Dans cette chambre où tout est possible, « où il peut aller au bout de tout, goûter à tous les dangers et céder à la fascination de l’extrême », il voit ces très jeunes admiratrices, ces admirables déesses se faire un peu sorcières en lui offrant leur nudité. Une nudité qui, par l’œil, entre dans son corps d’homme disloqué, d’homme perdu, et irradie. Par l’œil, il y a donation réciproque. Il leur fait découvrir leur part d’inconnu et d’infernal tandis qu’il se rejoint lui-même en se désappropriant de son corps d’homme pour entrer dans la transparence de la femme, l’amour excédant les partitions du genre.
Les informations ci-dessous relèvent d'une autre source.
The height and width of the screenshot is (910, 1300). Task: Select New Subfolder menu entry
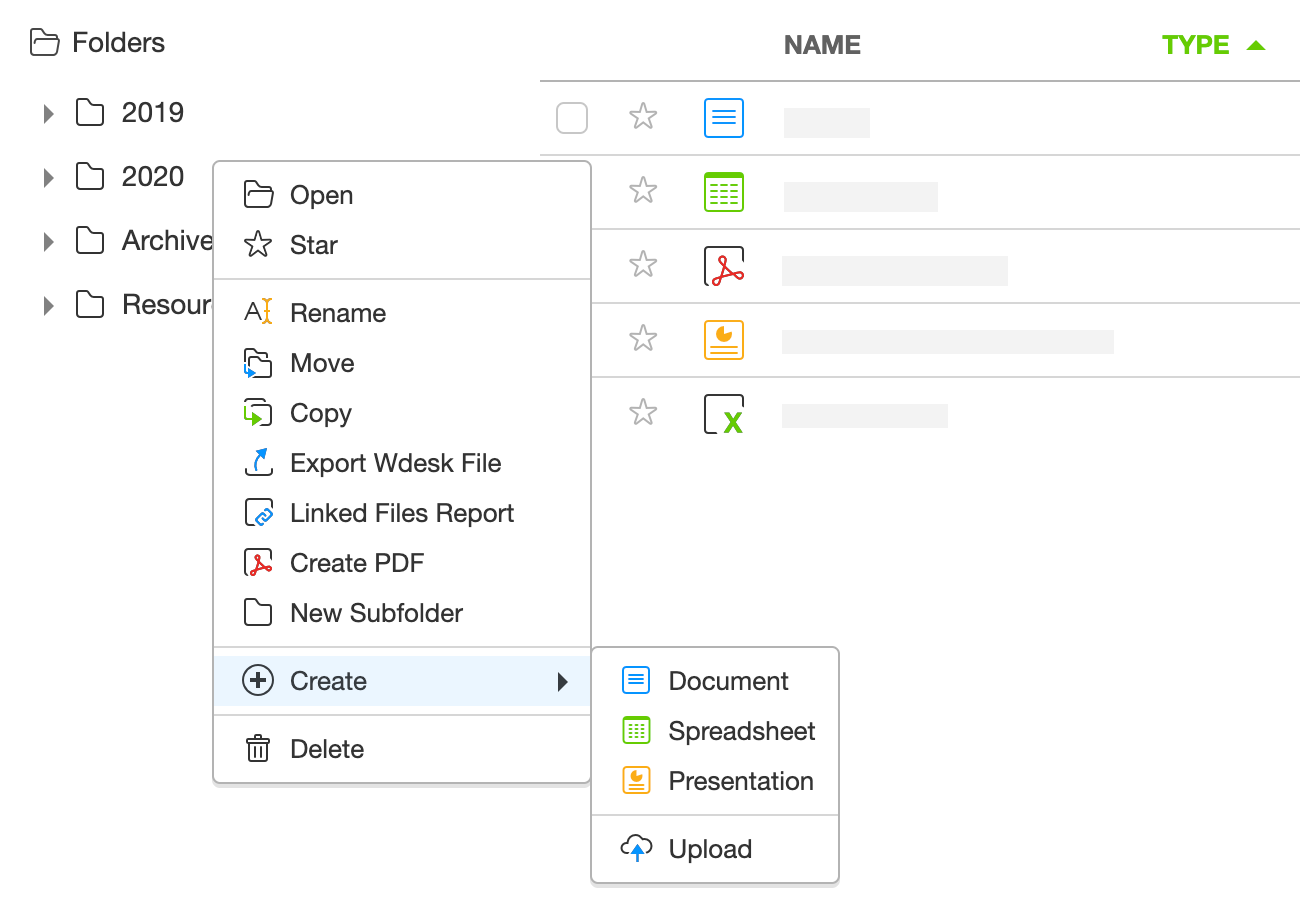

L’expérience érotique se fait union mystique et ontique, nuit folle où chacun s’enfonce dans la nuit de son désir, et où pénétrer le fondement d’une jeune visiteuse, se traduit par « creuser un amour jusque dans la vie invisible d’un corps », aller à la rencontre de « l’âme faite lumière à travers les ténèbres ».
En ressuscitant la sensualité cathare de ces moments hallucinés, c’est la face noire et quasi inavouable de la sexualité qu’explore Henric, celle même qu’a aussi exploré à sa façon, Catherine Millet, son épouse, dans La Vie sexuelle de Catherine M.
Aller au bout du ténébreux, de l’inconnu, de l’impensable, jusqu’à ce degré d’incandescence/indécence où la nuit qui est au fond de la nuit devient lumière – celle dont avant sa chute Satan/Lucfier était porteur ? – est-ce « sauver le mal » comme le voulait Joë Bousquet à l’instant de sa mort ? C’est aussi à cette question que tente de répondre Jacques Henric au fil du réseau d’échos et de résonances qu’il tisse avec sa propre vie et celle de quelques éminents explorateurs des territoires du mal.

Richard Blin

La Nuit folle
Jacques Henric
Seuil, 240 pages, 19

Aux sources du noir Par Richard Blin
Le Matricule des Anges n°228 , novembre 2021.